-- Raw data follows --

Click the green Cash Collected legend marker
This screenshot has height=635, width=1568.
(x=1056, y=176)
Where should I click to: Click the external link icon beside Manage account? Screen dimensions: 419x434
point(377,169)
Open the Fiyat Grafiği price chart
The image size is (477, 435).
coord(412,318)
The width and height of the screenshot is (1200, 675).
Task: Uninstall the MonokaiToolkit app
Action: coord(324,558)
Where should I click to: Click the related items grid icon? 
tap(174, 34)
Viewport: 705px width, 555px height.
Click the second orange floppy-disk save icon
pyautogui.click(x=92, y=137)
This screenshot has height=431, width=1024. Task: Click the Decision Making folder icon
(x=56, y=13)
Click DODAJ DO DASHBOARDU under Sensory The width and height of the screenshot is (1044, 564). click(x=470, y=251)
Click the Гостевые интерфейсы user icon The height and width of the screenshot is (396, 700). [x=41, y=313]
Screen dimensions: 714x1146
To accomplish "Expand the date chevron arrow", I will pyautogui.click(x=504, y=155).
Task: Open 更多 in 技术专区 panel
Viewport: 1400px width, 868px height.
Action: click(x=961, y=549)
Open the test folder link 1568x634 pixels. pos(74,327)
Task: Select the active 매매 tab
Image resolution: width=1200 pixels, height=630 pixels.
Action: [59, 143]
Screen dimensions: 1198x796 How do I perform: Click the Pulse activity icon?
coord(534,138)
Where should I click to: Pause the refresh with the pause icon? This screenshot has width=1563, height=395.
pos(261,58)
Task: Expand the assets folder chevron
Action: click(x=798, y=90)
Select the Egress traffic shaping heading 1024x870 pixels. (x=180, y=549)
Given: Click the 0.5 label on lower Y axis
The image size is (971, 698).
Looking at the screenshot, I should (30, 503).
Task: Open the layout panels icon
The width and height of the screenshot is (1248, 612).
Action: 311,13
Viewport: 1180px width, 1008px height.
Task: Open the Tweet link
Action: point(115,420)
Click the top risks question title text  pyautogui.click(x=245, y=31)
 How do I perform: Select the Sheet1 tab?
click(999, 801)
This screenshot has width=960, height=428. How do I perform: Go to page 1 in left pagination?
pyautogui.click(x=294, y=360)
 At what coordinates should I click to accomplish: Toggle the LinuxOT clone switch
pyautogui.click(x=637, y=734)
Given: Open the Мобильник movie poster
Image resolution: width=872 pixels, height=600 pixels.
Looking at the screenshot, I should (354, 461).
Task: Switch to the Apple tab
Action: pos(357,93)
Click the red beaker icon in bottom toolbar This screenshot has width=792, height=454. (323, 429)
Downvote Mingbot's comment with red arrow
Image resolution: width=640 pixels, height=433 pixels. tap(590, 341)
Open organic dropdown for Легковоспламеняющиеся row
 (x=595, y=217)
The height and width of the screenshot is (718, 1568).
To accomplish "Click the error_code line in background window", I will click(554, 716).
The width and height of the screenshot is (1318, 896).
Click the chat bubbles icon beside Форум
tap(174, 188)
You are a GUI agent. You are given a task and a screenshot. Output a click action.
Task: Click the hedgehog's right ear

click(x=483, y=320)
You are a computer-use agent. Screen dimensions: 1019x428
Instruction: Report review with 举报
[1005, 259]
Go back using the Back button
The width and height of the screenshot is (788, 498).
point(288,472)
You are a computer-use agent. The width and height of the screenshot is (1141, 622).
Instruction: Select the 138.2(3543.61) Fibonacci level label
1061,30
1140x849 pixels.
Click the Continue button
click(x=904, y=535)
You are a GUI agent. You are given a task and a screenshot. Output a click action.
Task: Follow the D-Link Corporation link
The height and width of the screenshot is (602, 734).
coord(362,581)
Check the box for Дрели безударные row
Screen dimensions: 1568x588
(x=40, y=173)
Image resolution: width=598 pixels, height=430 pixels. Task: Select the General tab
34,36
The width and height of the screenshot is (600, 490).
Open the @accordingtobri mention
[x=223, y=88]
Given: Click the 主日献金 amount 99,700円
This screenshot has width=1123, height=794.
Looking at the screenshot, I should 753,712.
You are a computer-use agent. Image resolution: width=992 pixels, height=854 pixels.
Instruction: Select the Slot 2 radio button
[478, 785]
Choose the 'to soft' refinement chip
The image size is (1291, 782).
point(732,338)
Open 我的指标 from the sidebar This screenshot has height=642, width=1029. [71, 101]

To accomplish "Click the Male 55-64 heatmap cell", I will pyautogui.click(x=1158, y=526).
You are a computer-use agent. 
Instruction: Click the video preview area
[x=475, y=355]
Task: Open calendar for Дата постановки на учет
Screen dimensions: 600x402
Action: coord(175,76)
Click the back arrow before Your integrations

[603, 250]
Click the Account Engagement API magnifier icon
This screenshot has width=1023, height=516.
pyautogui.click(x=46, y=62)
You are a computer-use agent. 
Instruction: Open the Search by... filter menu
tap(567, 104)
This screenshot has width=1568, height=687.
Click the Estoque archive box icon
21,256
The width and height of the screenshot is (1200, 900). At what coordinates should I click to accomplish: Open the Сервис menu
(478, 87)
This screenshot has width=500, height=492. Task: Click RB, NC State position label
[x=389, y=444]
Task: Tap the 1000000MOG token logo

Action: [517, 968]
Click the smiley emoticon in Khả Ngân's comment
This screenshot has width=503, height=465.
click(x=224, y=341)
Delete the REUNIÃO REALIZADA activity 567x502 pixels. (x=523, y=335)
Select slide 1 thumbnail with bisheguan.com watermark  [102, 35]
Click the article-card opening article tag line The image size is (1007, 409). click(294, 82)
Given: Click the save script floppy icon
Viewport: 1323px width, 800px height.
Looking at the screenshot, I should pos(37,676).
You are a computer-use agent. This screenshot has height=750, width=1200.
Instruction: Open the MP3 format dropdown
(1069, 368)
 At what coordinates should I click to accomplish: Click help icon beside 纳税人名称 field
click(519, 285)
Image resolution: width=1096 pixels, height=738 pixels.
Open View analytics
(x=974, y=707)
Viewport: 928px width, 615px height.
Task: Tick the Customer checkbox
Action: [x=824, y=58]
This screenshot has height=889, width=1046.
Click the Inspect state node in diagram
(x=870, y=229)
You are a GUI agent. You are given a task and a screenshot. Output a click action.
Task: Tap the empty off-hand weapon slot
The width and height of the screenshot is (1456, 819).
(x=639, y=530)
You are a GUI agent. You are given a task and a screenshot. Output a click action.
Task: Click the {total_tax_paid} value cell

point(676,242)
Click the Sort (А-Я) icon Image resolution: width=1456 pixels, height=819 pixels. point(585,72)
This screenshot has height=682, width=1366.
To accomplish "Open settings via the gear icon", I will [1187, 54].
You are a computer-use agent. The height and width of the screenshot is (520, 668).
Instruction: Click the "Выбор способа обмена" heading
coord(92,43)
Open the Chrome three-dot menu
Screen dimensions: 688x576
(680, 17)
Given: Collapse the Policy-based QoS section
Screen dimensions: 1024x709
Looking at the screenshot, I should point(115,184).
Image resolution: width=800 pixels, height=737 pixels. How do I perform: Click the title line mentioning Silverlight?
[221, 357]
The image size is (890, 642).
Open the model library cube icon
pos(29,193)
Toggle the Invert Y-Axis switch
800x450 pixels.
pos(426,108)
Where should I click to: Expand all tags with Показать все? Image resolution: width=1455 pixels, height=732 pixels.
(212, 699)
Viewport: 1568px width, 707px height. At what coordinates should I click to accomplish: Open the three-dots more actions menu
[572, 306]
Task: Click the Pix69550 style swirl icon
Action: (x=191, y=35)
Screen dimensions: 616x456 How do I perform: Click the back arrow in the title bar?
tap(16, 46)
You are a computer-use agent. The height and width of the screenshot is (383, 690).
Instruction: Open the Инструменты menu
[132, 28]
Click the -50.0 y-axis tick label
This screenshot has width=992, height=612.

-- Raw data concluded --

Problem to work on -
Looking at the entries above, can you reproduce exactly the lines from the one that holds "This screenshot has height=431, width=1024." through the one that holds "Click DODAJ DO", and only those?

Written answer -
This screenshot has height=431, width=1024. Task: Click the Decision Making folder icon
(x=56, y=13)
Click DODAJ DO DASHBOARDU under Sensory The width and height of the screenshot is (1044, 564). click(x=470, y=251)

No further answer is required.